Provided data =>
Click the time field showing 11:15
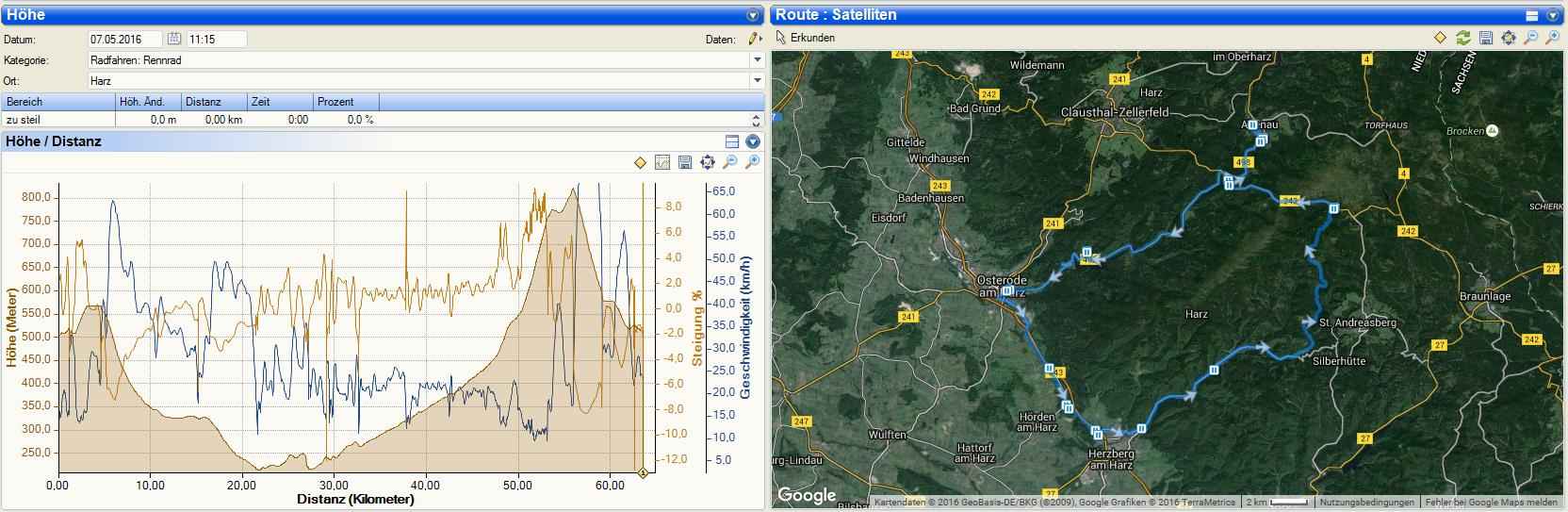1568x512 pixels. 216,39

==

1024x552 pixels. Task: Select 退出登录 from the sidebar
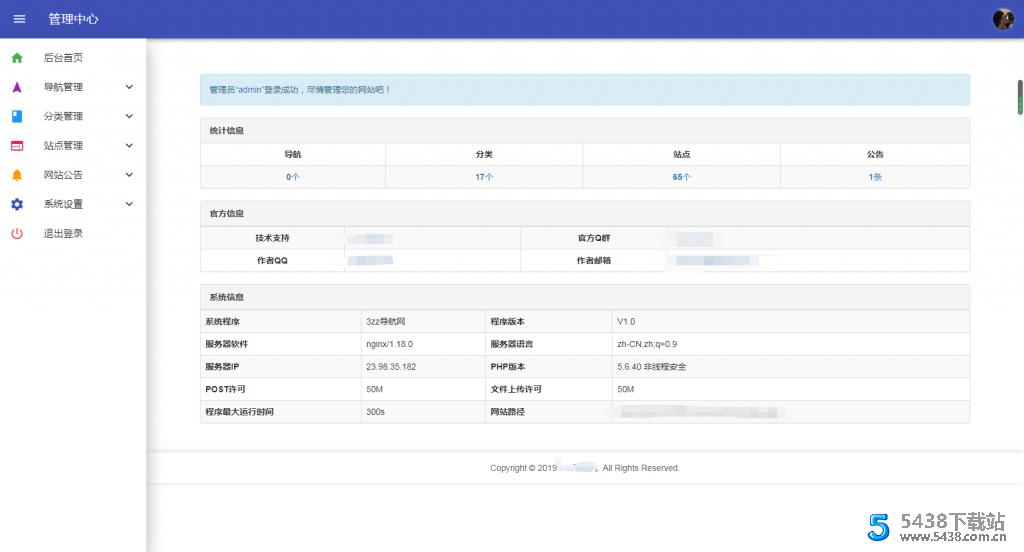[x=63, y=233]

---

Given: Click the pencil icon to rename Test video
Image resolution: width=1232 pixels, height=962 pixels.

What this task involves => As the answer, set down only the lines from the data above between the one holding "Given: Click the" and the one holding "Image resolution: width=1232", inclusive, exactly as they read.

Task solution =>
Given: Click the pencil icon to rename Test video
Image resolution: width=1232 pixels, height=962 pixels.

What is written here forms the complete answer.